## Work instruction
Beginning with the line that contains "Click the Create", copy each remaining line of the data below exactly.

## Information shown
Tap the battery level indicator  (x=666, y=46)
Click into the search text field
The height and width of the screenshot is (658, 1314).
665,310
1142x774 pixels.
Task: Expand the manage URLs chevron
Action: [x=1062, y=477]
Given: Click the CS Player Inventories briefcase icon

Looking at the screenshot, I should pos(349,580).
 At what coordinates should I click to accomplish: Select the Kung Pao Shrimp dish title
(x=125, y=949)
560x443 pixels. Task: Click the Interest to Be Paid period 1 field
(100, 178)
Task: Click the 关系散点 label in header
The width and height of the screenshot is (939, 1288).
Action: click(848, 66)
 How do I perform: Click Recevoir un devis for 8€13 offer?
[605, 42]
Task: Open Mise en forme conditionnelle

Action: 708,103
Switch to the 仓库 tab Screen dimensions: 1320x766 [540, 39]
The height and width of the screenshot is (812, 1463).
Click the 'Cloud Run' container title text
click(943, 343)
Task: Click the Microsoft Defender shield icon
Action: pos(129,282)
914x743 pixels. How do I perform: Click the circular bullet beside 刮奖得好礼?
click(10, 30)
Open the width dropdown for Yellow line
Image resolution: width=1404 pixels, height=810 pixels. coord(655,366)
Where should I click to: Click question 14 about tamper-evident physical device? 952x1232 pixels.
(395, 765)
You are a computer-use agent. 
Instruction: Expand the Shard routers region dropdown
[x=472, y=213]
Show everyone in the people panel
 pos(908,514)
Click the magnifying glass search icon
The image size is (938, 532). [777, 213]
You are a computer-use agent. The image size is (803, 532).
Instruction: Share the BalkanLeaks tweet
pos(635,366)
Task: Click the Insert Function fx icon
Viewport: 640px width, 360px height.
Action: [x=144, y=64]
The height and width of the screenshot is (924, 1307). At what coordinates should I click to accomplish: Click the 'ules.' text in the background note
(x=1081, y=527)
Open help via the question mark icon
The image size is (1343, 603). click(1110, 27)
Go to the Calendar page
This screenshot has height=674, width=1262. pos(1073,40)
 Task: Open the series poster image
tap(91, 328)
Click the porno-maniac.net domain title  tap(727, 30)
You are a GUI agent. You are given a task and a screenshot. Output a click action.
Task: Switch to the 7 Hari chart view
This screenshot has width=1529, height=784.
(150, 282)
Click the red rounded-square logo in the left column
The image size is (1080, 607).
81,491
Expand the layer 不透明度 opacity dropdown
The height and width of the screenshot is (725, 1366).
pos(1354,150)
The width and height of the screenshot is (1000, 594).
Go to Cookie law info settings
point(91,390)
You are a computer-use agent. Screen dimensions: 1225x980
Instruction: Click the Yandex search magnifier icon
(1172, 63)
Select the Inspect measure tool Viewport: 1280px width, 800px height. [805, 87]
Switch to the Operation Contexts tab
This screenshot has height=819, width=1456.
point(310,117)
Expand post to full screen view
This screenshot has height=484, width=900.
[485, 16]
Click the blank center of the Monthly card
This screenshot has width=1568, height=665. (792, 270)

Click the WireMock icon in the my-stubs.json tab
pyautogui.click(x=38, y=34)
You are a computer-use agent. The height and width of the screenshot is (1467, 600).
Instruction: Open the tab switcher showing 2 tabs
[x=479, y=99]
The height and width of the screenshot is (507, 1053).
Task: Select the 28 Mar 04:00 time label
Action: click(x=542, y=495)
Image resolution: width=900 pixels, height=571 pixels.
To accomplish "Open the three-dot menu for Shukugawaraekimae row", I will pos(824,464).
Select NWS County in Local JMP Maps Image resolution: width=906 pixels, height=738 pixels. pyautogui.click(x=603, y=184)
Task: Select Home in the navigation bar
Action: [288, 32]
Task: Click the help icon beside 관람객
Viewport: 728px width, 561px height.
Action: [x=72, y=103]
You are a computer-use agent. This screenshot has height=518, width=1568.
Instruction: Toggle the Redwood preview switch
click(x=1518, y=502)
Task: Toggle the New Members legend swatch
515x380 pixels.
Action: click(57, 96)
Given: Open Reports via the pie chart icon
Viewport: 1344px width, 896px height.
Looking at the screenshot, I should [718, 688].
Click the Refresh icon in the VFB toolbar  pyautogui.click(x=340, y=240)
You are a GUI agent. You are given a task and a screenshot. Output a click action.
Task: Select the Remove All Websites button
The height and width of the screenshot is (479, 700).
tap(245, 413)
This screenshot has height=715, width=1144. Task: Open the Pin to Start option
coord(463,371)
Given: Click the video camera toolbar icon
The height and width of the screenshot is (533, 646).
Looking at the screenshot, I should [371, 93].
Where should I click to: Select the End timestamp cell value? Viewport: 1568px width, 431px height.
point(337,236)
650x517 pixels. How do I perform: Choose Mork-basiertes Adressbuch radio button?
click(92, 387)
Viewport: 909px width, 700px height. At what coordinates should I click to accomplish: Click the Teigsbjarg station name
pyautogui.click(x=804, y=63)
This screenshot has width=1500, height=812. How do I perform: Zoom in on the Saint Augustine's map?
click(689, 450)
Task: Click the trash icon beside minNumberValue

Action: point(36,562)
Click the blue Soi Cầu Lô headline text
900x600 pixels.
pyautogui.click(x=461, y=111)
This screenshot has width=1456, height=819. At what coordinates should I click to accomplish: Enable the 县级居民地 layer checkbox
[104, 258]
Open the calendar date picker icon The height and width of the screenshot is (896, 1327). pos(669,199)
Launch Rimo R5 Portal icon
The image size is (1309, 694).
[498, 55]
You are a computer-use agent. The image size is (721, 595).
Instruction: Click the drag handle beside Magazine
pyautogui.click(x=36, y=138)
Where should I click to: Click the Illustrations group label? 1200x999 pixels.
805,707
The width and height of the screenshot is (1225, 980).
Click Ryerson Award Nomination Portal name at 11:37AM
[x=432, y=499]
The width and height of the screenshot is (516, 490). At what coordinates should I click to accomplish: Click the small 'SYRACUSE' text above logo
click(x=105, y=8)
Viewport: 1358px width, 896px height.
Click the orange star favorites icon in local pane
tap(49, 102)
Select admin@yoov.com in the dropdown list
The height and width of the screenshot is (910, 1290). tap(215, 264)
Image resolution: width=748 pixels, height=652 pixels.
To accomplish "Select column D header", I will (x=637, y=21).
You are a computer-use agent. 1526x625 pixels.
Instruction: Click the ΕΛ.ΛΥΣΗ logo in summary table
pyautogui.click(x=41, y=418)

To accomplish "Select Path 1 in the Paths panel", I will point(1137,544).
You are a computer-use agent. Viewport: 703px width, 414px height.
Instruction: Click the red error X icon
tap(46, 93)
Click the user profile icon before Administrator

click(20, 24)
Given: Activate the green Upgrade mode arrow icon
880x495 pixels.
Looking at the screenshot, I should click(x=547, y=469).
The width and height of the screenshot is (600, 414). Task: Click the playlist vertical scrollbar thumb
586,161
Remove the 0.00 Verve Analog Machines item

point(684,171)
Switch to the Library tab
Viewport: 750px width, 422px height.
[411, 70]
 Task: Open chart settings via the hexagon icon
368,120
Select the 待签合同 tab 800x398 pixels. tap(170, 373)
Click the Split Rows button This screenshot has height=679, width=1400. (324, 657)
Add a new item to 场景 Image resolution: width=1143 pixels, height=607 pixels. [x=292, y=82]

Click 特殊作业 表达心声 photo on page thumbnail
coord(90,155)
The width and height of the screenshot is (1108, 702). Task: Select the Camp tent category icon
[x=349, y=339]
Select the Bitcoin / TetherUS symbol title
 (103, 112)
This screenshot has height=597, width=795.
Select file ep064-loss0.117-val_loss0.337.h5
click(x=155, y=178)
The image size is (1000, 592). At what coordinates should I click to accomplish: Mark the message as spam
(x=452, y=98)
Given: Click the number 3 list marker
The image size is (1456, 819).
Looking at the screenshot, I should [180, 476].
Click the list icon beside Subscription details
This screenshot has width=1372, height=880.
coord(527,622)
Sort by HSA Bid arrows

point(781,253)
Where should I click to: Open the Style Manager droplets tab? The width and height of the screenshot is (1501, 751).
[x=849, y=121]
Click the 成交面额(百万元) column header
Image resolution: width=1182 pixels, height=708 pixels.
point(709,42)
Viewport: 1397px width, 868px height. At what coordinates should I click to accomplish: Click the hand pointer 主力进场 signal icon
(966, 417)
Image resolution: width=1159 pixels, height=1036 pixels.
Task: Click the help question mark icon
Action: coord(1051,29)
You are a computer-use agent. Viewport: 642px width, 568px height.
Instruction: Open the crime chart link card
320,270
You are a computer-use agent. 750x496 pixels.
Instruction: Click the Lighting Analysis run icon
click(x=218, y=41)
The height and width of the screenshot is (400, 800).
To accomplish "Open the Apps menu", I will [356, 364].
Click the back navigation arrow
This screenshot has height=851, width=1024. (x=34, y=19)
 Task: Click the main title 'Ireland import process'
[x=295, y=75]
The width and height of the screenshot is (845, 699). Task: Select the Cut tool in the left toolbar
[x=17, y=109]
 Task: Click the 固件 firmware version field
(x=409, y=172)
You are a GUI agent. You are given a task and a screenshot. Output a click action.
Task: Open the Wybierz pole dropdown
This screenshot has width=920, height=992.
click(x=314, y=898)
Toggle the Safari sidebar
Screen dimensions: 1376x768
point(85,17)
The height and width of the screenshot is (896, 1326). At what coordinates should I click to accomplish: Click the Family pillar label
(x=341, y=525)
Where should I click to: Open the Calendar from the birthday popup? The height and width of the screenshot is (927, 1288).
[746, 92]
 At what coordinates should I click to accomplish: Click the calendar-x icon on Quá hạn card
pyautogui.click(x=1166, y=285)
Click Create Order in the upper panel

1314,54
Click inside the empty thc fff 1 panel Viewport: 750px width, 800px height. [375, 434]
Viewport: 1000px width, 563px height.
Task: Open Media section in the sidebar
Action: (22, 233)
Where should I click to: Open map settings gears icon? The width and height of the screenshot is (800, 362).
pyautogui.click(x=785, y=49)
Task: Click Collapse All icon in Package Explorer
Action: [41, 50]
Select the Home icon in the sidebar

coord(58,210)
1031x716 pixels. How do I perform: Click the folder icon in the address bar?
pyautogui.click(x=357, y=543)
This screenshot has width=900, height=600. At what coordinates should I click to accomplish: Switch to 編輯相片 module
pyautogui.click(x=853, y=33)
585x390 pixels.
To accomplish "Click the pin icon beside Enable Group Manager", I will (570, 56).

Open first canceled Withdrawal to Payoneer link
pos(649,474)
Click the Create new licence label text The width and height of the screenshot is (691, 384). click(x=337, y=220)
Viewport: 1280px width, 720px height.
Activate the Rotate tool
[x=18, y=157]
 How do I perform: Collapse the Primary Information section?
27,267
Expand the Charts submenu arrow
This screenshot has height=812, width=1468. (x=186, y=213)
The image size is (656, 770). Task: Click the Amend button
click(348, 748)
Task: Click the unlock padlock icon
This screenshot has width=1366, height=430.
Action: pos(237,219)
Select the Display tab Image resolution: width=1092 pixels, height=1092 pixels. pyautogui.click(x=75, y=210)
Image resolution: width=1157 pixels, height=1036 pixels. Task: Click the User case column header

## Result
Click the Create new licence label text The width and height of the screenshot is (691, 384). click(x=337, y=220)
Viewport: 1280px width, 720px height.
Activate the Rotate tool
[x=18, y=157]
 How do I perform: Collapse the Primary Information section?
27,267
Expand the Charts submenu arrow
This screenshot has height=812, width=1468. (x=186, y=213)
The image size is (656, 770). Task: Click the Amend button
click(348, 748)
Task: Click the unlock padlock icon
This screenshot has width=1366, height=430.
Action: pos(237,219)
Select the Display tab Image resolution: width=1092 pixels, height=1092 pixels. pyautogui.click(x=75, y=210)
Image resolution: width=1157 pixels, height=1036 pixels. Task: Click the User case column header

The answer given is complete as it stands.